Surveillance pendant le traitement
Pour suivre l’efficacité du traitement, plusieurs indicateurs sont utiles. Tout d’abord, il faut doser les transas, chaque mois au début du traitement, puis tous les trois mois. La mesure de la charge virale est plus précise, peut être faite tous les trois mois, ou plus en cas de cirrhose. Lorsqu’il s’agit d’une hépatite chronique positive pour l’ag-HBe, il est important de repérer une éventuelle séroconversion. C’est pourquoi il est conseillé de faire la recherche de cet antigène, ainsi que de l’anticorps anti-HBe, lorsque l’ADN viral a fortement diminué dans un second temps, si I’ADN du VHB et l’antigène HBe sont négatifs, il faut de la même manière surveiller une possible séroconversion HBs.
Le suivi des effets indésirables concerne surtout l’IFN : prises de sang régulières (NFS, TSH, etc.).

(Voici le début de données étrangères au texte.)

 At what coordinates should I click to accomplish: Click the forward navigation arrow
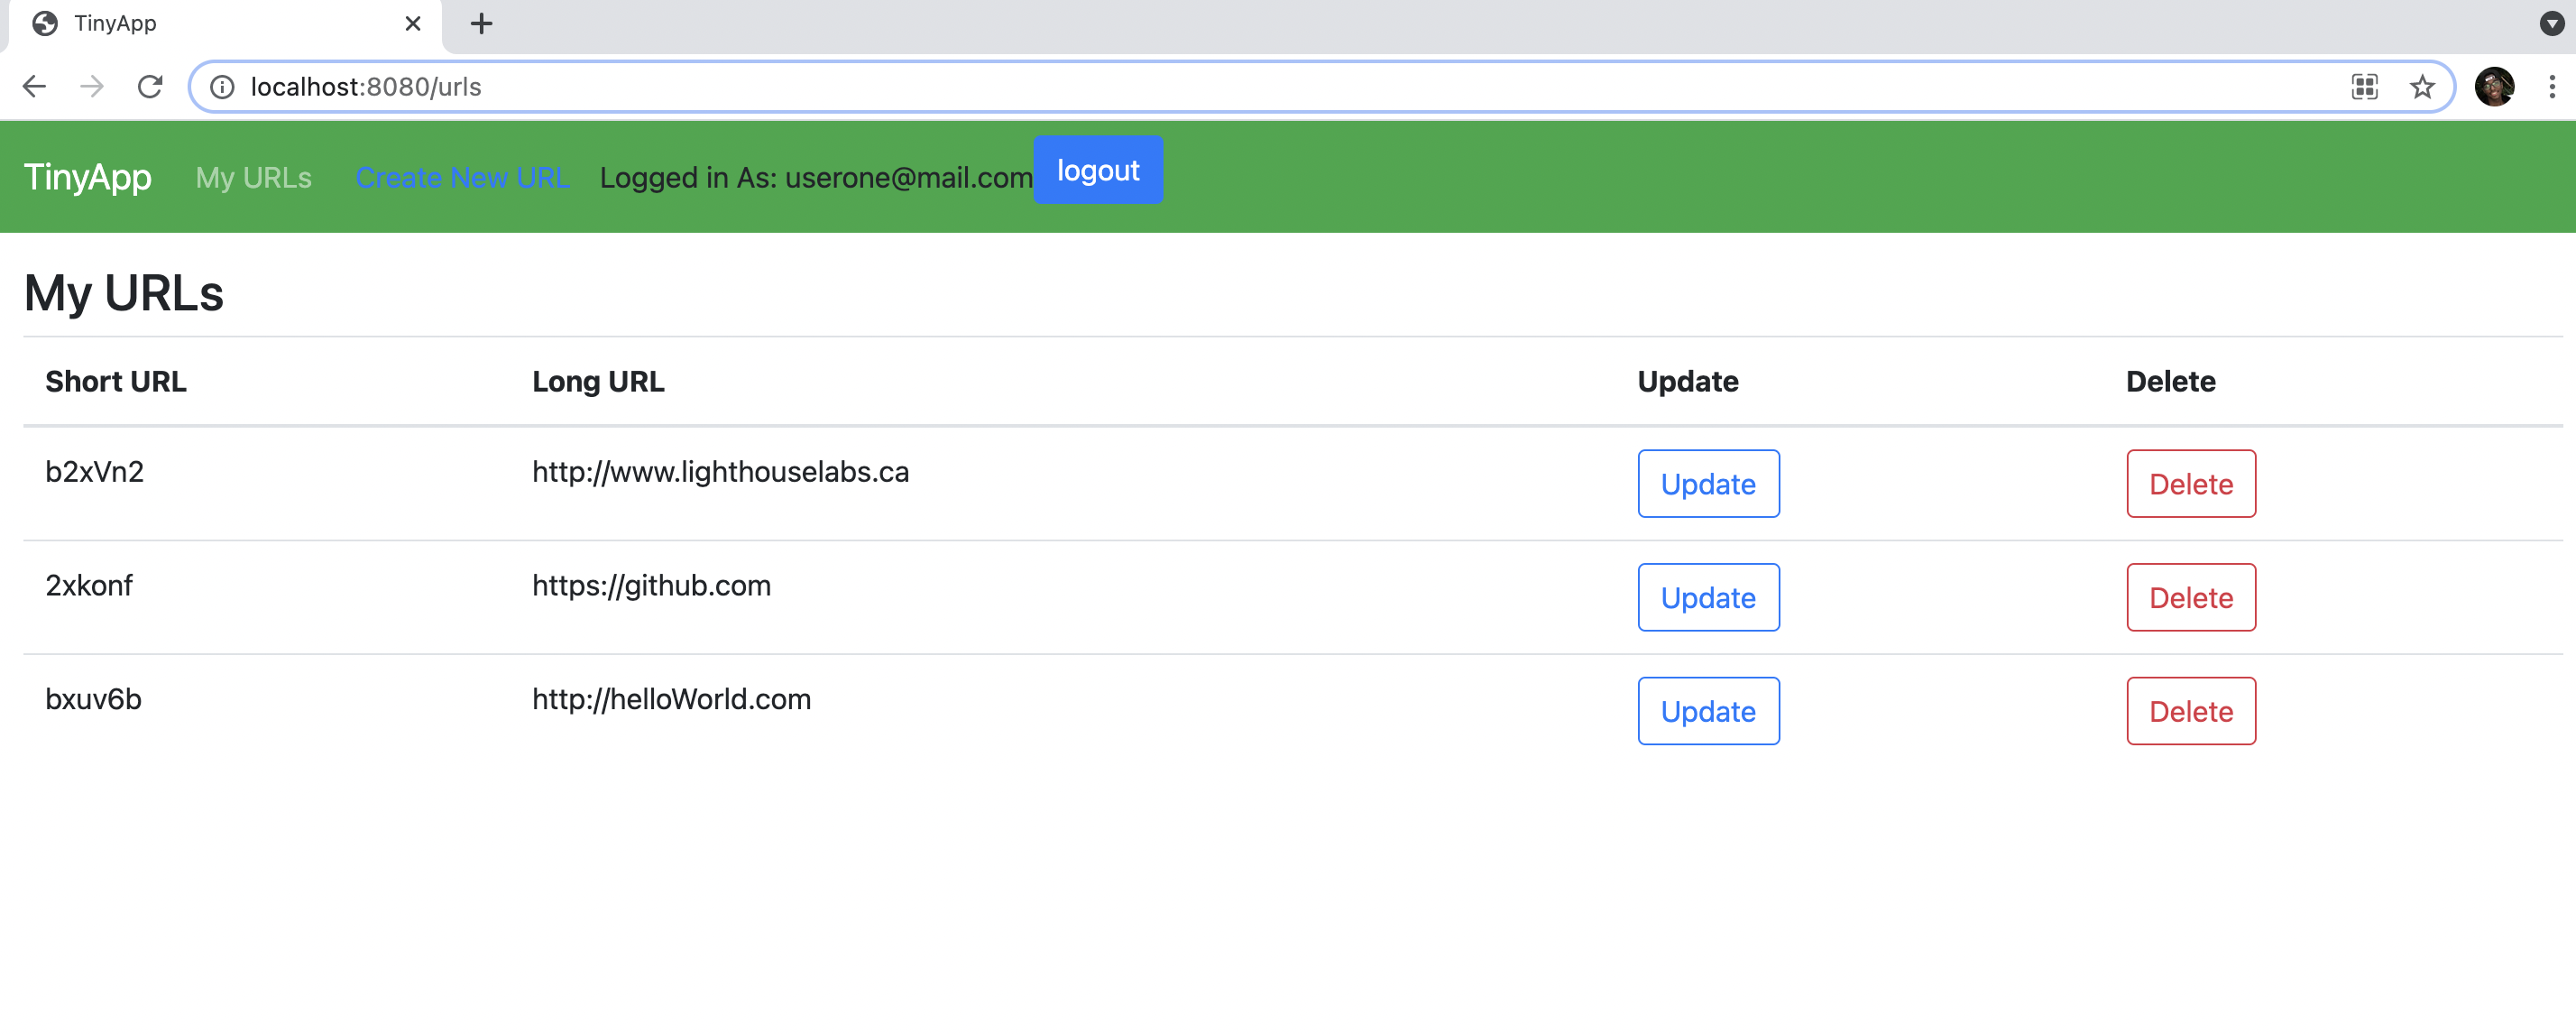point(91,86)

Enfin, l’apparition d’une souche résistance se traduira par une nouvelle augmentation de la charge virale. Après l’arrêt d’un traitement la surveillance des marqueurs biologiques et virologiques est poursuivie en raison du risque de réactivation virale.

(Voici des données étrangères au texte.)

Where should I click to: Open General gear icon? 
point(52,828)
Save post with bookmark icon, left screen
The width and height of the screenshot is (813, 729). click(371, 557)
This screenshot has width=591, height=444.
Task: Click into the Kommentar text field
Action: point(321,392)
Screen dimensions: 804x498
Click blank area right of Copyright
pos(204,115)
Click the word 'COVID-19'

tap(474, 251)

Il n’existe pas une « bonne réponse » au traitement contre l’hépatite B, mais plusieurs types de réponses, correspondant à des stades successifs :
- 1er temps, la charge virale diminue et, si tout va bien, passe en dessous du seuil des 100 000 copies par ml. Cette réponse virologique est accompagnée ou suivie d’une normalisation des transaminases et d’une diminution de l’activité de l’hépatite, voire du score de fibrose. A ce stade, le risque de réactivation persiste ;
- 2e temps, la séroconversion HBe se produit et le risque de réactivation devient faible. Ce type de réponse est en général pris en compte dans les essais pour évaluer l’efficacité des traitements ;
- 3e temps, l’ag HBs peut se négativer, ce qui correspond à la guérison de l’hépatite chronique B sans risque de réactivation. Ce type de réponse est plus rare, souvent tardive, survenant après l’arrêt du traitement. Par ailleurs, comme dans l’hépatite C, une importante diminution de la charge virale au tout début du traitement est prédictive d’une meilleure réponse ultérieure.